The new provision was introduced in line with the eighth amendment to the Education Act in 2016 which restructured the school education in two categories—basic (grades one to eight) and secondary (grades 9 to 12).
Lekha Nath Poudel, director general at the Centre, said the policy was revised based on the suggestions from school operators and teachers.
“Schools and teachers wanted the board to conduct the exams. They are worried that students wouldn’t study if the tests are conducted at the school level,” Poudel told the Post. “The concerned parties were also worried about the standard of the tests if every school were to hold them separately.”
Private school operators say they were consulted before the revision in the policy. They stood for the board exam fearing that students give up hard work when schools start conducting examinations on their own, they said. “The students could take the tests for granted if schools start conducting them,” Lok Bahadur Bhandari, general secretary of Higher Institutions and Secondary Schools' Association Nepal, told the Post.
He said the students stopped working hard after the letter grading system of evaluation was introduced for Secondary Education Examinations because everyone thought no one would fail the test.
Bhandari said they are concerned if a similar trend would repeat in grade 11 as well if the schools were to conduct the exams on their own.
Education experts, however, say the crucial decisions in the education sector should be taken after proper homework and consultation.
“Why was the provision introduced if it had to be revised within a year?” said Binaya Kusiyat, a professor at Tribhuvan University who has conducted many studies on school education. “The education system cannot run on an ad hoc basis.”
Kusiyat said though there is no set standard—whether the national board should conduct the grade 11 examinations—it would have been better if schools were allowed to conduct the tests.
“If the board conducts the tests of grades 10 and 12, it wasn't essential to increase its burden by adding grade 11. Grade 11 tests are conducted by schools themselves in many countries including India,” he said.
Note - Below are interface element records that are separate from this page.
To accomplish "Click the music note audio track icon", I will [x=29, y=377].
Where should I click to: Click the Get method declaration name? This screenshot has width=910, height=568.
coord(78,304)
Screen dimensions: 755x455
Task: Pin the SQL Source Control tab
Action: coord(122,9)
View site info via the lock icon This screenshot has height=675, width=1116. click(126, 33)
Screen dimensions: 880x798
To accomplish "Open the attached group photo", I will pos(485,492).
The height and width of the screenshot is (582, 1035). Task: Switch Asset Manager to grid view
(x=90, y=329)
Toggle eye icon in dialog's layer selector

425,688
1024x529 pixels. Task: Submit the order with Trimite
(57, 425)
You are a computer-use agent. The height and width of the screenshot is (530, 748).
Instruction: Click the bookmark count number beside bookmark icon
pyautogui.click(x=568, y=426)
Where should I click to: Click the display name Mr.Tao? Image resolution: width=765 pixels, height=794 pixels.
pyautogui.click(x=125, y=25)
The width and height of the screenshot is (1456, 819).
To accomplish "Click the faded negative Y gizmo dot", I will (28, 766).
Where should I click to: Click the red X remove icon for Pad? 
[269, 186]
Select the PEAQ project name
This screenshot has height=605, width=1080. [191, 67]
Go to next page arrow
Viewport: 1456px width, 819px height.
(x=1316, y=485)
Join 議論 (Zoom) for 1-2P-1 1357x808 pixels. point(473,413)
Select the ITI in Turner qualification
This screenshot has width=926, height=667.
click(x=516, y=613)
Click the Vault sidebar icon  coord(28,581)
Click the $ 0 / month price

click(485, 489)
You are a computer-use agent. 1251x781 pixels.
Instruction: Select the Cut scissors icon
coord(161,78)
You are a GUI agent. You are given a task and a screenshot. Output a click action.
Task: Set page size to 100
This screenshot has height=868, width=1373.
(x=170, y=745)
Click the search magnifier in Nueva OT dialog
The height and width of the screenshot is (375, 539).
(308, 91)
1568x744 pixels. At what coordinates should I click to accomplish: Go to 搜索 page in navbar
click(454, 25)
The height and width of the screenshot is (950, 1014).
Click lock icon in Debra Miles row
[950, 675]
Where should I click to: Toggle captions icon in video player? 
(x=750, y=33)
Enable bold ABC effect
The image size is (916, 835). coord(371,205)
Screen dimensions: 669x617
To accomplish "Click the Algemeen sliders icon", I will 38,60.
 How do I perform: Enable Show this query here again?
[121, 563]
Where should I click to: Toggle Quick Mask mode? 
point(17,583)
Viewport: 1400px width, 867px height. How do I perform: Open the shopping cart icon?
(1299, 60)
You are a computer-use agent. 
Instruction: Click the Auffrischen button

The centre has also decided to reduce the number of compulsory subjects to three from four as envisioned last year. Earlier, Nepali, English, Social Studies and Life Skills Study were compulsory subjects for grades 11 and 12. Now, grade 11 students will have to study Nepali, English and Social Studies as compulsory subjects while those from class 12 will be studying Nepali, English and Life Skills Study. In addition, students will have to choose three other optional subjects.
Private schools had been objecting to the provision of having four subjects as compulsory. Till now only two subjects are compulsory. The centre is currently preparing new curricula under the revised framework. If the government’s plans work, the new framework will be implemented from the next academic year that commences in April 2020.